> _WHAT YOU NEED TO DO_: In everything from the line containing "異業種対談 (14, 835)" down to the line containing "[Share to Facebook] (19, 38)", put "Kontakt" in place of "Impressum". Give back only those lines, with nothing else altered.

[Start of EXERCISE DATA]

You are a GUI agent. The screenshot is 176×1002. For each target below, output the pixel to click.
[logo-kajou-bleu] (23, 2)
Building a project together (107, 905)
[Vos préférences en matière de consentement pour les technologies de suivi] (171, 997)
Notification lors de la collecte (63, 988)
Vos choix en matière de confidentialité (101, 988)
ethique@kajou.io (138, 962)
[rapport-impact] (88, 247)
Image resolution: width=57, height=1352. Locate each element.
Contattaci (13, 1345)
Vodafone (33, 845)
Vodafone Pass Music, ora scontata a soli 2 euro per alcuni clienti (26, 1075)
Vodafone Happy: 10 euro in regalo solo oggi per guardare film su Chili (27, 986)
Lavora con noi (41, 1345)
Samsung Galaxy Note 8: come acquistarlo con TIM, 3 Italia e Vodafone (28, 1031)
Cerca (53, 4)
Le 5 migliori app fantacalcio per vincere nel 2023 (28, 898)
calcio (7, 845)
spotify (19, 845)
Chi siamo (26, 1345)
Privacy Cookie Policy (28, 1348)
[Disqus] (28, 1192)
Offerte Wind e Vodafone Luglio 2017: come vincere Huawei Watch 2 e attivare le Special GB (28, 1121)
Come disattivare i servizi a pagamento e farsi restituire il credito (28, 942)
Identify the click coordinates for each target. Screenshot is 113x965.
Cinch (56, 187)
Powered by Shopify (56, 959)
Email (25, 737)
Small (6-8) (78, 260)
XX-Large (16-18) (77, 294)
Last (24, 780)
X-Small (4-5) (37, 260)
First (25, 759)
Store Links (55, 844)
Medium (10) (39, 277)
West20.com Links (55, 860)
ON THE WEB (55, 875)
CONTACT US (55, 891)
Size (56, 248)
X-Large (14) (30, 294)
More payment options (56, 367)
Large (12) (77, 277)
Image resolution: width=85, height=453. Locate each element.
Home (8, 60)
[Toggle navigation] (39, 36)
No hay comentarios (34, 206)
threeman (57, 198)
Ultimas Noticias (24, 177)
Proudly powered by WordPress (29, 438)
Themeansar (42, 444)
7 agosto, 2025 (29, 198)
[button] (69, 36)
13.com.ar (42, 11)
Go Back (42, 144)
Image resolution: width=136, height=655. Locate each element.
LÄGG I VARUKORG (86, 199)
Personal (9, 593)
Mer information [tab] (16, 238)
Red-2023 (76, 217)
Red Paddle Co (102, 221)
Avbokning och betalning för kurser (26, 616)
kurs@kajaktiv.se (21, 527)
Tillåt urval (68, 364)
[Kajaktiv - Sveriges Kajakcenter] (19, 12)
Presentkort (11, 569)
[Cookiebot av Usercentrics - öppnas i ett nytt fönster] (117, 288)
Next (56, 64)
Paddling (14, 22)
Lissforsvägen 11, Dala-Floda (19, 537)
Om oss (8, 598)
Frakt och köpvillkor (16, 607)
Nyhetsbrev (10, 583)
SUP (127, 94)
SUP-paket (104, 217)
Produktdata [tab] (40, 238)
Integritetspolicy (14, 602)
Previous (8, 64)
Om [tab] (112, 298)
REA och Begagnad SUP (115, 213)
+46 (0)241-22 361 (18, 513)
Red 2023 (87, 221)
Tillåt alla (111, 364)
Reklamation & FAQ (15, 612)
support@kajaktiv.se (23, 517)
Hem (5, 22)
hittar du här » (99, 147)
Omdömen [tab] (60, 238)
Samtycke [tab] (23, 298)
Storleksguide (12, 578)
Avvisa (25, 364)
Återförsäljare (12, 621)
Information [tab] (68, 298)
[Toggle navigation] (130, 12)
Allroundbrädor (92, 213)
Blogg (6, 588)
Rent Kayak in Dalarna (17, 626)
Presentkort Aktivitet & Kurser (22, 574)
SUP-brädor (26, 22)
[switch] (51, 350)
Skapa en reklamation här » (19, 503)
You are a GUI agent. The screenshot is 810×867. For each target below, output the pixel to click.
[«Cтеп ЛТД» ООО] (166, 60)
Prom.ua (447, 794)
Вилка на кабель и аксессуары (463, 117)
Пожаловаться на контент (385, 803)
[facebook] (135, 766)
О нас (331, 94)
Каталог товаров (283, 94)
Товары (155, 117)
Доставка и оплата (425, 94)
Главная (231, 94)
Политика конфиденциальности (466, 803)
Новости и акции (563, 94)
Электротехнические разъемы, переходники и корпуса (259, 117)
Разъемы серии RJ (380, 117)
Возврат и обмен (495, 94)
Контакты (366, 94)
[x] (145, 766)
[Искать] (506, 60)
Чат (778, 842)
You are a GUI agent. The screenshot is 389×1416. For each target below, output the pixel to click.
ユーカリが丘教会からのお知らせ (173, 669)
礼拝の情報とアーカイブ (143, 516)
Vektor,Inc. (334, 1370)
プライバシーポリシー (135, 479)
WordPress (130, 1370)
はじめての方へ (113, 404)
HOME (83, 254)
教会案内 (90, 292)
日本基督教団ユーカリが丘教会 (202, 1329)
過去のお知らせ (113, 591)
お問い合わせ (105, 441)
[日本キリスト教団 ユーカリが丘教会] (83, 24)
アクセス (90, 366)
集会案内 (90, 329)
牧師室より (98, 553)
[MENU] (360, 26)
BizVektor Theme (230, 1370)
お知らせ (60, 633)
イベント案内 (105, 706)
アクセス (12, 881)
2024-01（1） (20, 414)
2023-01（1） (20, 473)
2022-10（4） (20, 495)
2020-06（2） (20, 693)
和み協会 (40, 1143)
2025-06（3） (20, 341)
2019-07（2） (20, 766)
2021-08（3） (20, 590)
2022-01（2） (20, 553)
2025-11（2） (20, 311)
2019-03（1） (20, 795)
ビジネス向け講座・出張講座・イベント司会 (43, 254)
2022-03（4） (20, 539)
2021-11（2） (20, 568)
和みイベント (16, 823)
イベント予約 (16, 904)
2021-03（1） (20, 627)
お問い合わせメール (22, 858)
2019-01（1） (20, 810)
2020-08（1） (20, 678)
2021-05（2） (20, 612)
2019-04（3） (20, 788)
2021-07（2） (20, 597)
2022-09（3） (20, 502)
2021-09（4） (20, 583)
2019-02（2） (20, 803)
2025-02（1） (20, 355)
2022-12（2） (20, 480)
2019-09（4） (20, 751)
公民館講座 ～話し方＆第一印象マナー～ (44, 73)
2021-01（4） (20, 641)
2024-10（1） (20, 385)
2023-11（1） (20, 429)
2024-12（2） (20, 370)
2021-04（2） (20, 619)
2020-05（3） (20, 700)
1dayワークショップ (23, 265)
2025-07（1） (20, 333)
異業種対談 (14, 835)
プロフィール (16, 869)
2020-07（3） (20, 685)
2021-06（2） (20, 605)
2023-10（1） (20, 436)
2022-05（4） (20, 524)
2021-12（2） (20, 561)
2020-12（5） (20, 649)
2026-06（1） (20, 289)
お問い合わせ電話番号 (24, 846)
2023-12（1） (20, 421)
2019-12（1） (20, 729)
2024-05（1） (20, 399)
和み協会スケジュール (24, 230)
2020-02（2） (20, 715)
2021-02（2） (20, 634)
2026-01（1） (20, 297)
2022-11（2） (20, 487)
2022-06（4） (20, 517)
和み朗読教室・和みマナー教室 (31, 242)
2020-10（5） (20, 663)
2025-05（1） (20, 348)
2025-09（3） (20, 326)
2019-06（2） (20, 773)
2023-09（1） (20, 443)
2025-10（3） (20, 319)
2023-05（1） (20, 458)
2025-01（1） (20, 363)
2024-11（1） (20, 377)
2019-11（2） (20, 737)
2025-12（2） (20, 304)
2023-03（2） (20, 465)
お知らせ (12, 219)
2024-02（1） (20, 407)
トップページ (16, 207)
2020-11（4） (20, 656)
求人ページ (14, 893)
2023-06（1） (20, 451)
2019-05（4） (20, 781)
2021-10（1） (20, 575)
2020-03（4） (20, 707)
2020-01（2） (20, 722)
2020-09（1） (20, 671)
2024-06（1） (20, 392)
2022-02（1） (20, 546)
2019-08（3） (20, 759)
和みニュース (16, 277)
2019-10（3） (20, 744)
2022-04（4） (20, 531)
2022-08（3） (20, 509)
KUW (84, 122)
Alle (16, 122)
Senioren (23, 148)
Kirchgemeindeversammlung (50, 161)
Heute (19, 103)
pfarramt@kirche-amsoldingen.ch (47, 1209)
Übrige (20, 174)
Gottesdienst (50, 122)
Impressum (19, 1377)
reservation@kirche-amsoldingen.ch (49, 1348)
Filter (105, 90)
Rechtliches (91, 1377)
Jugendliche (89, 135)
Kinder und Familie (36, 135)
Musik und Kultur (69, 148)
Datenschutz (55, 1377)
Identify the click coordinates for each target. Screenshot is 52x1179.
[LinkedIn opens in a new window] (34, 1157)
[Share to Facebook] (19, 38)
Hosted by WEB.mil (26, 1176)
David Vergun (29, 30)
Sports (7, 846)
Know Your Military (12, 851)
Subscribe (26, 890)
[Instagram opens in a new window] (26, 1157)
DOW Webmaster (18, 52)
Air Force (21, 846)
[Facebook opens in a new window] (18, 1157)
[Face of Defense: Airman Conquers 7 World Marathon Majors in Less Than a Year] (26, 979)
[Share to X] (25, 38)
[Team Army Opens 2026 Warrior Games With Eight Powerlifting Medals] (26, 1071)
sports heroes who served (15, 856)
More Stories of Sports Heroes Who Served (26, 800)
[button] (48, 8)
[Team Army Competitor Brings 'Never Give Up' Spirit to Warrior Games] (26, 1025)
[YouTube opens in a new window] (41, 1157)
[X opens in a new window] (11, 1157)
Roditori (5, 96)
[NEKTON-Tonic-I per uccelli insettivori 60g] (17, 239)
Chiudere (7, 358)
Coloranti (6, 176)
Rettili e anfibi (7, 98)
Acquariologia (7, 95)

[End of EXERCISE DATA]

> _RESULT FOR THIS EXERCISE_:
異業種対談 (14, 835)
プロフィール (16, 869)
2020-07（3） (20, 685)
2021-06（2） (20, 605)
2023-10（1） (20, 436)
2022-05（4） (20, 524)
2021-12（2） (20, 561)
2020-12（5） (20, 649)
2026-06（1） (20, 289)
お問い合わせ電話番号 (24, 846)
2023-12（1） (20, 421)
2019-12（1） (20, 729)
2024-05（1） (20, 399)
和み協会スケジュール (24, 230)
2020-02（2） (20, 715)
2021-02（2） (20, 634)
2026-01（1） (20, 297)
2022-11（2） (20, 487)
2022-06（4） (20, 517)
和み朗読教室・和みマナー教室 (31, 242)
2020-10（5） (20, 663)
2025-05（1） (20, 348)
2025-09（3） (20, 326)
2019-06（2） (20, 773)
2023-09（1） (20, 443)
2025-10（3） (20, 319)
2023-05（1） (20, 458)
2025-01（1） (20, 363)
2024-11（1） (20, 377)
2019-11（2） (20, 737)
2025-12（2） (20, 304)
2023-03（2） (20, 465)
お知らせ (12, 219)
2024-02（1） (20, 407)
トップページ (16, 207)
2020-11（4） (20, 656)
求人ページ (14, 893)
2023-06（1） (20, 451)
2019-05（4） (20, 781)
2021-10（1） (20, 575)
2020-03（4） (20, 707)
2020-01（2） (20, 722)
2020-09（1） (20, 671)
2024-06（1） (20, 392)
2022-02（1） (20, 546)
2019-08（3） (20, 759)
和みニュース (16, 277)
2019-10（3） (20, 744)
2022-04（4） (20, 531)
2022-08（3） (20, 509)
KUW (84, 122)
Alle (16, 122)
Senioren (23, 148)
Kirchgemeindeversammlung (50, 161)
Heute (19, 103)
pfarramt@kirche-amsoldingen.ch (47, 1209)
Übrige (20, 174)
Gottesdienst (50, 122)
Kontakt (19, 1377)
reservation@kirche-amsoldingen.ch (49, 1348)
Filter (105, 90)
Rechtliches (91, 1377)
Jugendliche (89, 135)
Kinder und Familie (36, 135)
Musik und Kultur (69, 148)
Datenschutz (55, 1377)
Identify the click coordinates for each target. Screenshot is 52x1179.
[LinkedIn opens in a new window] (34, 1157)
[Share to Facebook] (19, 38)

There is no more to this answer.